What is expected
Once the line with "关于我们 (880, 1579)" is found, repeat it and all later lines exactly through the end of the listing below, with the pictures left out.

Exercise material
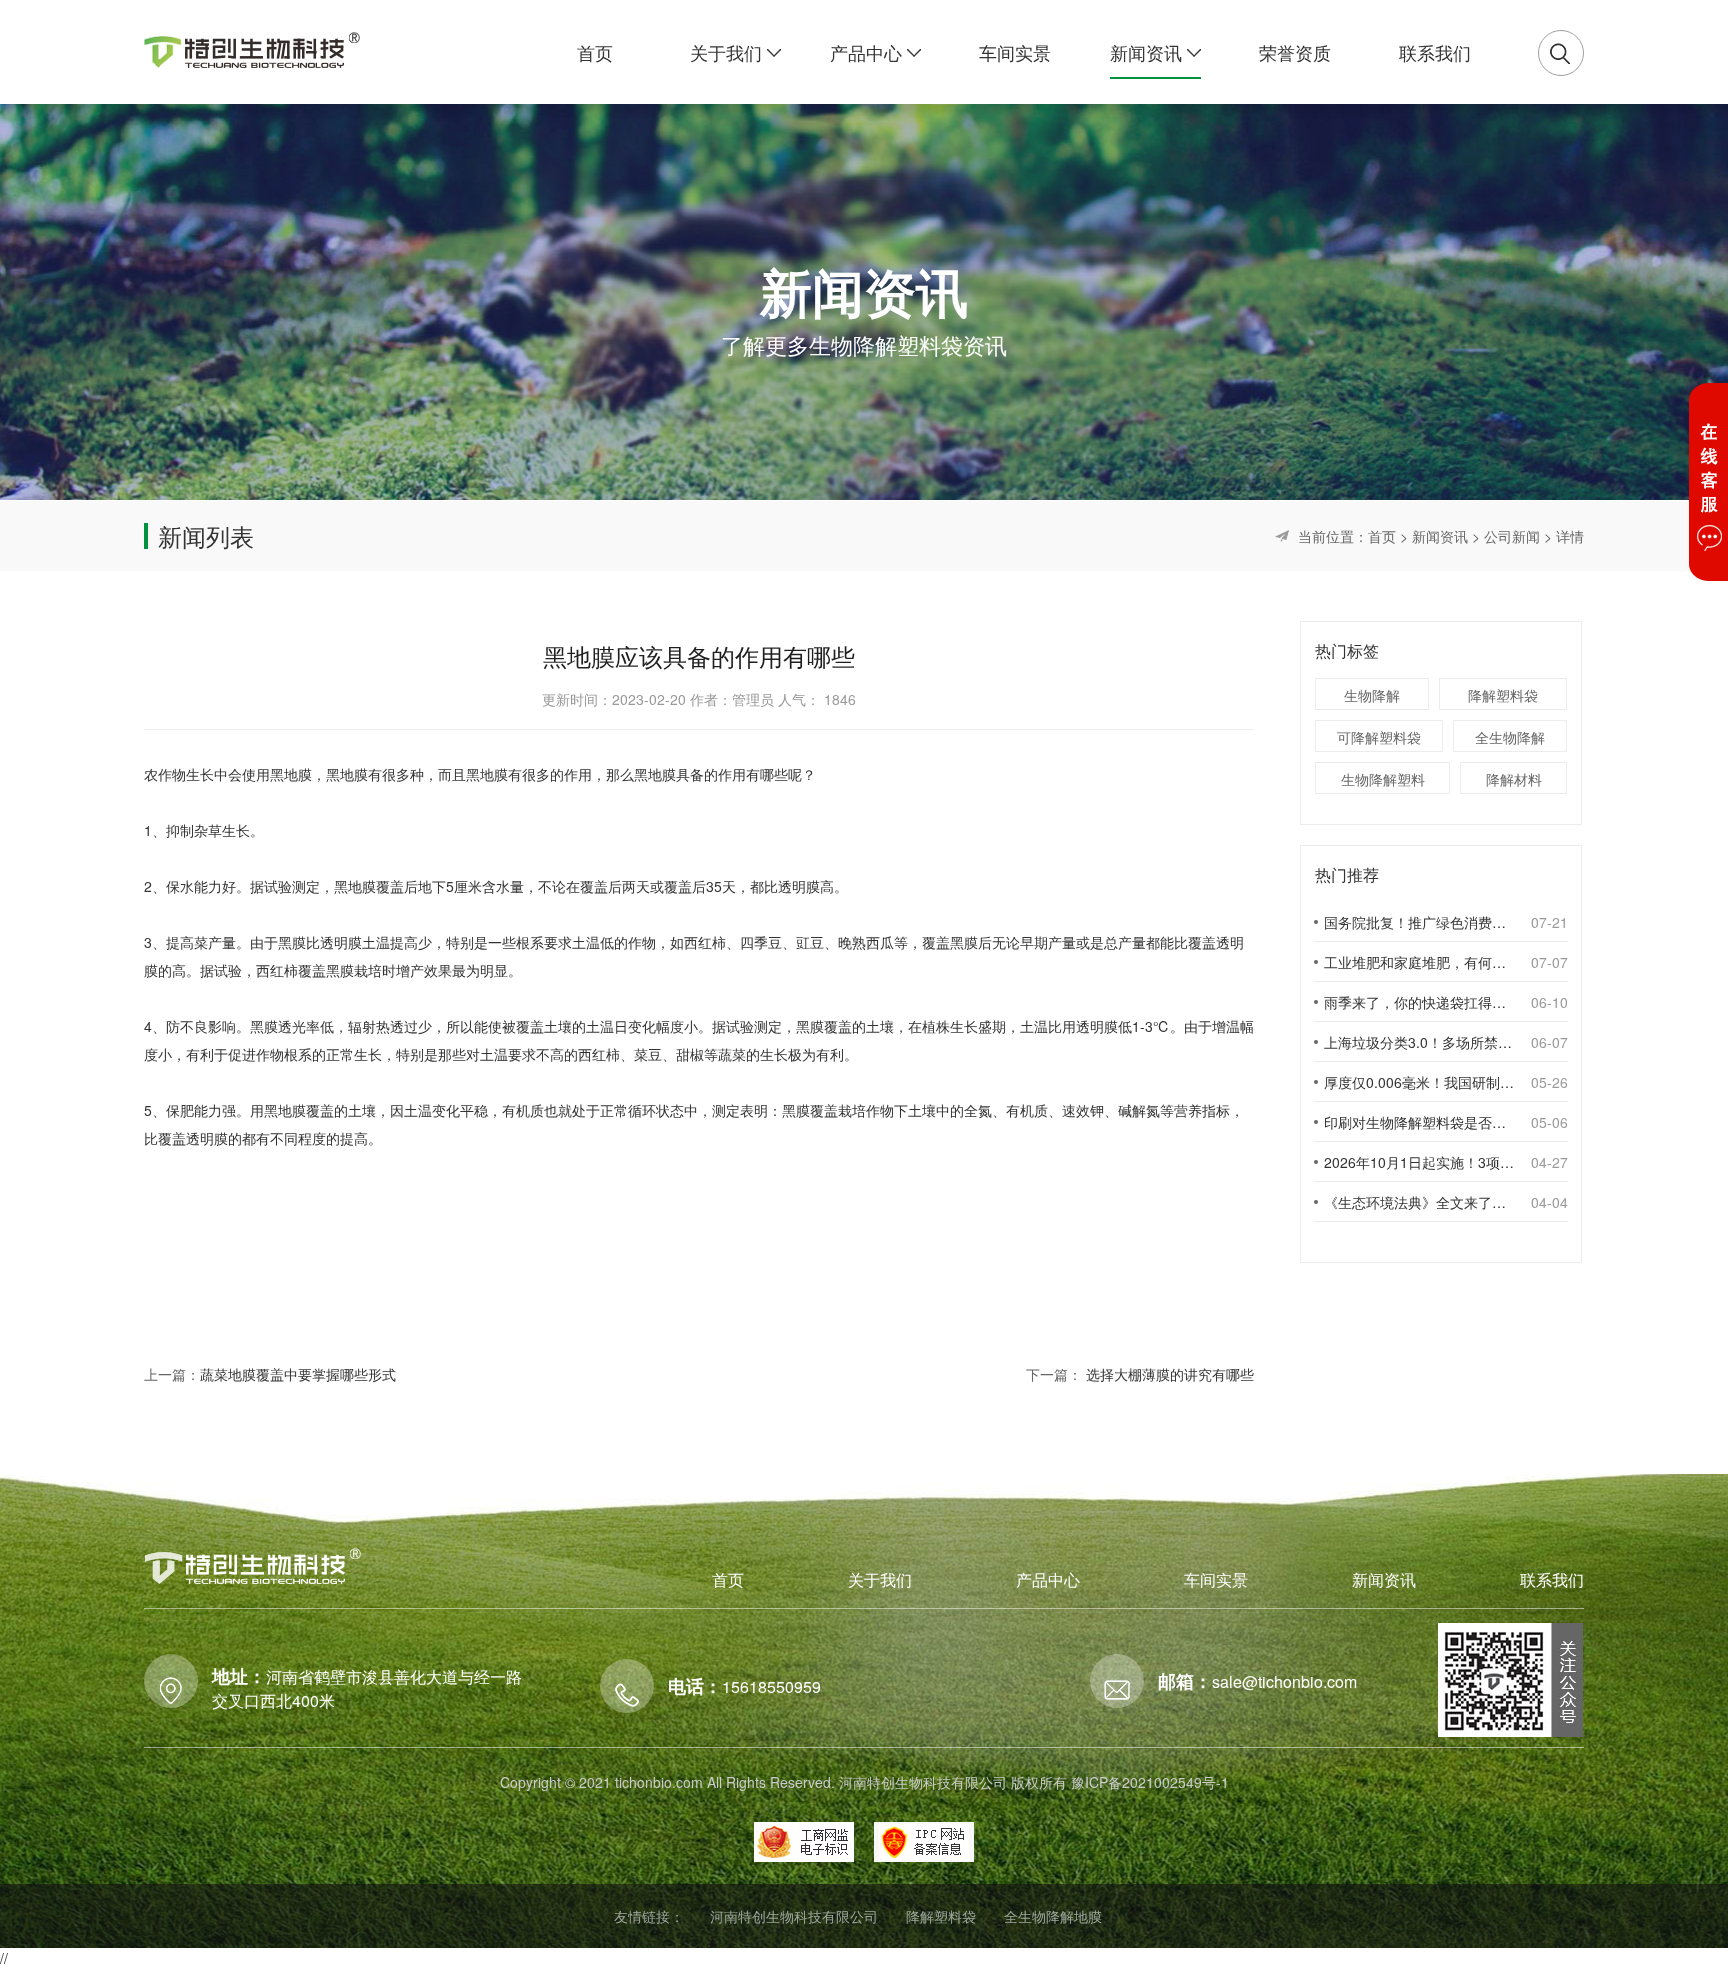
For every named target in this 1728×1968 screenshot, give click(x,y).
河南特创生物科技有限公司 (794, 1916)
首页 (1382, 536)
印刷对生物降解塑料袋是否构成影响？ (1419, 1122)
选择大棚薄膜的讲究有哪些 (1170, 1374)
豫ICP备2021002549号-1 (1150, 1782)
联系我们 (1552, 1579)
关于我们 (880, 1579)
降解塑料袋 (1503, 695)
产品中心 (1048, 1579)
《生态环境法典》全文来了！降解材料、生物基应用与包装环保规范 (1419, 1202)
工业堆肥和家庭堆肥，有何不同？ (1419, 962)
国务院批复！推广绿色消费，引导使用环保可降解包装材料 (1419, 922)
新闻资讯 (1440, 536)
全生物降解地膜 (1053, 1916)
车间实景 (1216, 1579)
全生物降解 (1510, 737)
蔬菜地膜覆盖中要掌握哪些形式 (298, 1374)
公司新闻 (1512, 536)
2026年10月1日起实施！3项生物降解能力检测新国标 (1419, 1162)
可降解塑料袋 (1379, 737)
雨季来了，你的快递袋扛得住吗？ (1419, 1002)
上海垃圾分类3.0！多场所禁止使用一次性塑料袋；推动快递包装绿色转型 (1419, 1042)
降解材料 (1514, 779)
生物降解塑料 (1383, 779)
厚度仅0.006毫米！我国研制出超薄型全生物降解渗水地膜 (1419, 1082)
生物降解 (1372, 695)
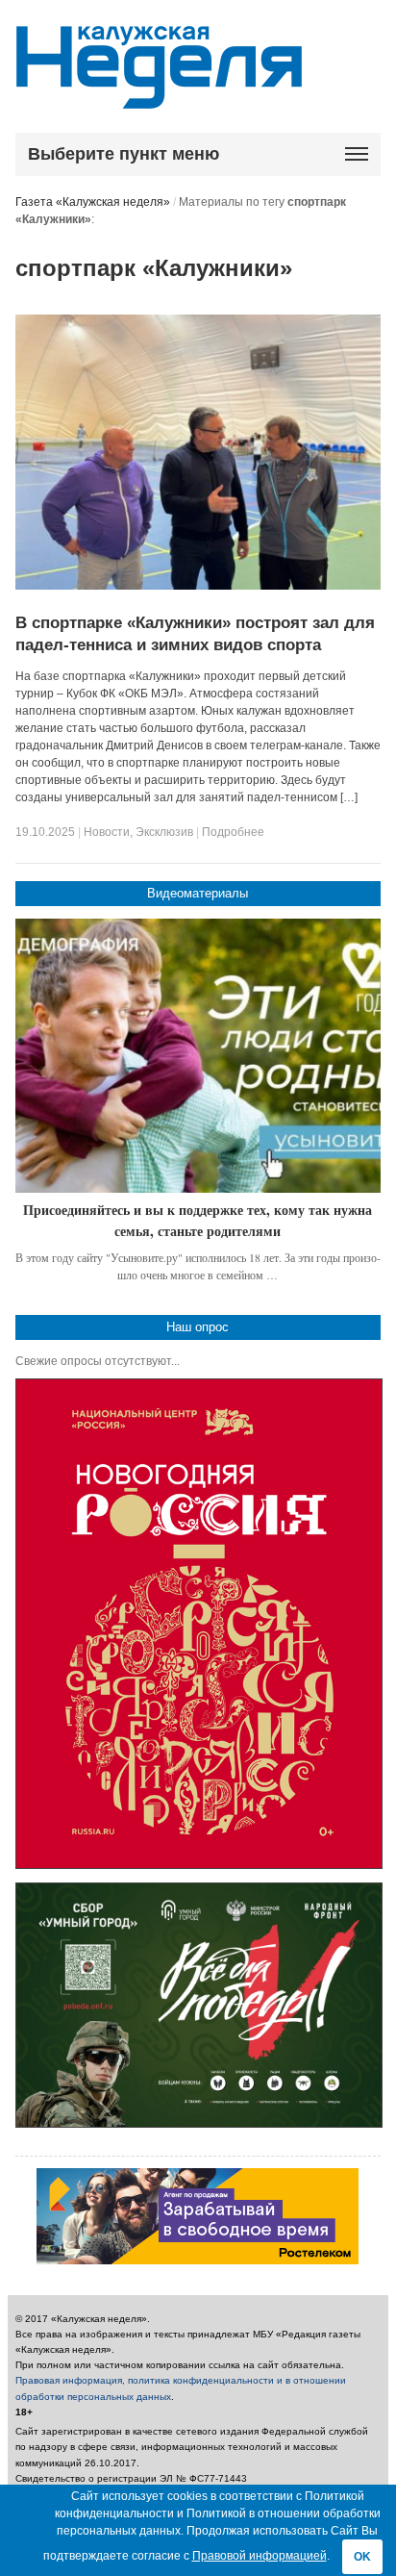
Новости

Expected answer
关于我们 (880, 1579)
降解塑料袋 (1503, 695)
产品中心 (1048, 1579)
《生态环境法典》全文来了！降解材料、生物基应用与包装环保规范 (1419, 1202)
工业堆肥和家庭堆肥，有何不同？ (1419, 962)
国务院批复！推广绿色消费，引导使用环保可降解包装材料 (1419, 922)
新闻资讯 (1440, 536)
全生物降解地膜 (1053, 1916)
车间实景 (1216, 1579)
全生物降解 (1510, 737)
蔬菜地膜覆盖中要掌握哪些形式 (298, 1374)
公司新闻 (1512, 536)
2026年10月1日起实施！3项生物降解能力检测新国标 (1419, 1162)
可降解塑料袋 (1379, 737)
雨季来了，你的快递袋扛得住吗？ (1419, 1002)
上海垃圾分类3.0！多场所禁止使用一次性塑料袋；推动快递包装绿色转型 (1419, 1042)
降解材料 (1514, 779)
生物降解塑料 (1383, 779)
厚度仅0.006毫米！我国研制出超薄型全生物降解渗水地膜 (1419, 1082)
生物降解 (1372, 695)
Новости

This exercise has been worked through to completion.